Цель задания A
Процитируйте дословно часть отрывка о походе Лукулла в Армению: начните со слов «Ввиду вспыхнувшего мятежа» и остановитесь после слов «армян город Низибис.».
===== Выбранный отрывок =====
Теодор Моммзен - Моммзен Т. История Рима.
В середине лета 686 г. [68 г.] Лукулл выступил из Тигранокерты и, двигаясь, без сомнения, через Битлисский проход, а затем к западу, мимо озера Ван, достиг Мушского плоскогорья и Евфрата. Переход, сопровождавшийся постоянными утомительными стычками с неприятельской конницей, в особенности с верховыми стрелками из лука, совершался медленно, но без существенных препятствий, и переправа через Евфрат, серьезно защищавшаяся армянской конницей, была захвачена после удачного боя; показалась и армянская пехота, но вовлечь ее в сражение не удалось. Таким образом, армия достигла собственно армянского плоскогорья и двинулась дальше в незнакомую страну; с ней не случилось никакого несчастья, но уже одно замедление похода условиями местности и конницей противника было весьма неприятно. Войско еще было далеко от Артаксаты, когда наступила зима. Когда италийские солдаты увидели вокруг себя снег и лед, рухнула их военная дисциплина; слишком туго натянутый лук лопнул.
Ввиду вспыхнувшего мятежа Лукуллу пришлось отдать приказ об отступлении, которое было организовано им с обычным уменьем. Благополучно достигнув Месопотамии, где время года допускало еще продолжение военных действий, Лукулл перешел Тигр и бросился со всей массой своего войска на последний оставшийся здесь в руках армян город Низибис.
===== Входные строки =====
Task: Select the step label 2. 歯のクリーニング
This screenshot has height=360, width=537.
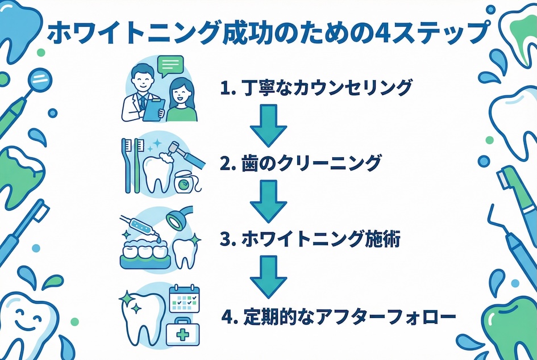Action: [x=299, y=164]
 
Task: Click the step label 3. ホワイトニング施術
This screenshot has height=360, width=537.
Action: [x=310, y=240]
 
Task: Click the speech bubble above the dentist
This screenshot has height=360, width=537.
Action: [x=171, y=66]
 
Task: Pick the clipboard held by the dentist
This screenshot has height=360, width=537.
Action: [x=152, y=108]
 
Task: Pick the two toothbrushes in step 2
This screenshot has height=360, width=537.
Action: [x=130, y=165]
=====
===== Входные строки =====
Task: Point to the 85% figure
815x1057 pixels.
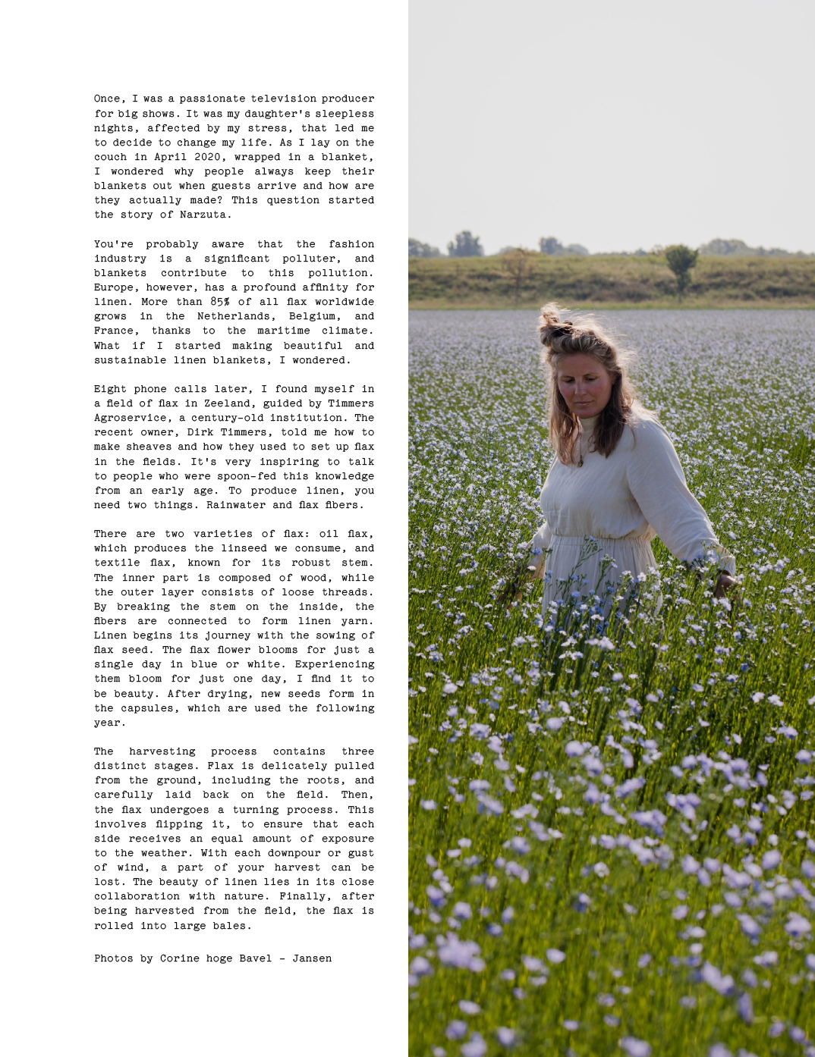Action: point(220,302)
=====
Цель задания B
Выведите без изменений только строки из первого блока строк, начиная со строки, в которой есть «Task: Click the step label 3. ホワイトニング施術», и заканчивая строкой, в которой есть «Action: [x=130, y=165]», включая обе.

Решение задачи A
Ввиду вспыхнувшего мятежа Лукуллу пришлось отдать приказ об отступлении, которое было организовано им с обычным уменьем. Благополучно достигнув Месопотамии, где время года допускало еще продолжение военных действий, Лукулл перешел Тигр и бросился со всей массой своего войска на последний оставшийся здесь в руках армян город Низибис.

Решение задачи B
Task: Click the step label 3. ホワイトニング施術
This screenshot has height=360, width=537.
Action: [x=310, y=240]
 
Task: Click the speech bubble above the dentist
This screenshot has height=360, width=537.
Action: [x=171, y=66]
 
Task: Pick the clipboard held by the dentist
This screenshot has height=360, width=537.
Action: [x=152, y=108]
 
Task: Pick the two toothbrushes in step 2
This screenshot has height=360, width=537.
Action: [x=130, y=165]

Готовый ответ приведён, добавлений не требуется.